9 responses so far ↓

  • 1 Pappe // Oct 17, 2007 at 2:52 pm

    Charles,

    The strike was planned for July 6th but was postponed due to Condi Rice pressure. Someone in the UN has the minutes for the Oct meeting ready long ago and forgot to update it when the strike date was moved.

    You see, it is all just one gigantic Zionist conspiracy.

  • 2 Shual // Oct 17, 2007 at 3:08 pm

    Pappe,

    “Media reports now claim that the US Secretary of State, Condoleezza Rice, was against the attack based on her concern for ’stability in the region’. There was a plan to hit the facility around 14 July 2007, and this had to be shelved due to her persistent opposition.”

    Nothing. Nothing of the a-Jaafari-quotes make sense: “Israel regularly filmed trucks carrying fruits and vegetables into the country, and had recently bombed one of them.” [Its not even clear WHAT country-fruits Israel had RECENTLY attacked.]

    Israel is said to have secured prooves “before and after” the strike. We want to see them, please.

  • 3 Pappe // Oct 17, 2007 at 4:27 pm

    “We want to see them, please.”

    who are “We” ?

  • 4 Shual // Oct 17, 2007 at 10:15 pm

    Tick - Tick - Tick: UN blames interpreter`s error for report that Syria has a nuclear facility (AP)

  • 5 Solomon2 // Oct 18, 2007 at 4:30 am

    If it was an error, then the interpreter must be publicly fired. The U.N. isn’t supposed to make translation mistakes; that’s why its translators are paid top dollar.

  • 6 Pappe // Oct 19, 2007 at 5:45 pm

    “One of the diplomats indicated that the photos came from U.S intelligence. Two others said the images, which have been studied by experts of the International Atomic Energy Agency since being received on Thursday, do not at first examination appear to substantiate reports that the target was a nuclear installation, but emphasized that the images were still under examination.”

    http://ap.google.com/article/ALeqM5gwu1N6NdbI7MThXmiNHyFH-ZMHygD8SCCE781

  • 7 Shual // Oct 20, 2007 at 11:36 am

    Pappe, Prooooooves, not

    the old “pictures”-story we had already in mid-September.

    “dramatic satellite imagery” - the types of activity associated with nuclear weapons development, particularly at the early stages of the program, are precisely the sorts of things that are not going to produce dramatic satellite imagery, which is why North Korea’s uranium program is so vexing for the United States.” [globalsecurity.org]
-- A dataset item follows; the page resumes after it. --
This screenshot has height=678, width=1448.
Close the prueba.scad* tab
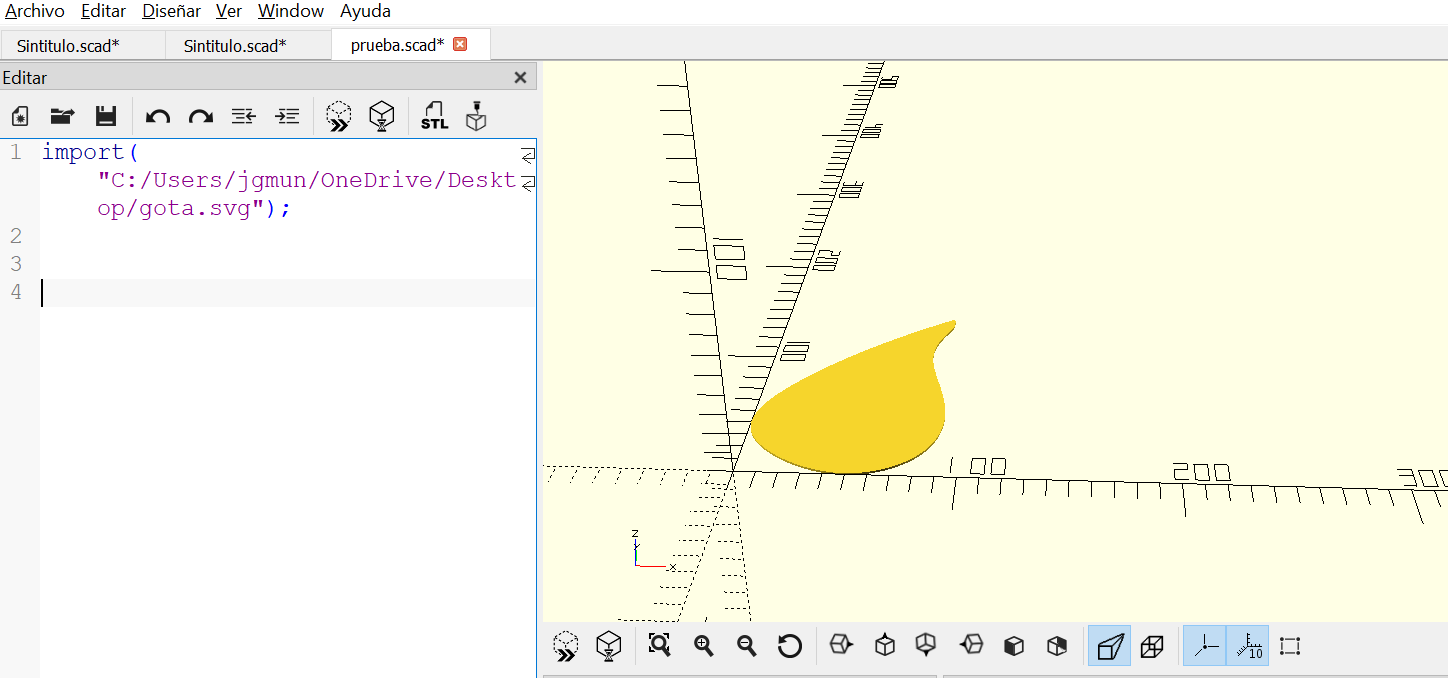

    PS: “Israel had obtained detailed [ON THE GROUND] pictures of a Syrian complex from an apparent mole, which supported an Israeli belief the facility was nuclear and led to an air strike on it last month, ABC News reported on Friday.” … “The complex struck by Israel was in a remote area about 100 miles (160 km) from the Iraqi border and along the Euphrates River, ABC said.”

    PPS: “It said the official described the pictures as showing a large cylindrical structure, still under construction, with thick reinforced walls” “nuclear reactor similar to North Korea’s facility” [NKs facility have no “cylindrical structure”]

  • 8 Paul // Oct 23, 2007 at 5:11 pm

    The July-September mistake came because the interpreter mistook the Mashreq Arabic word for September — Elul — for July, probably because they sound the same. Shoddy translator.

  • 9 blowback // Nov 3, 2007 at 2:13 am

    The Jerusalem Post continues to push this story:

    On October 17, Syria denied that one of its representatives to the United Nations told a panel that an Israeli air strike hit a Syrian nuclear facility and added that “such facilities do not exist in Syria.”

    A UN document released by the press office had provided an account of a meeting of the First Committee, Disarmament and International Security, in New York, and paraphrased an unnamed Syrian representative as saying that a nuclear facility was hit by the raid.

    However, the state-run Syrian Arab News Agency, SANA said media reports, apparently based on a UN press release, misquoted the Syrian diplomat.

    It’s no better than the National Enquirer!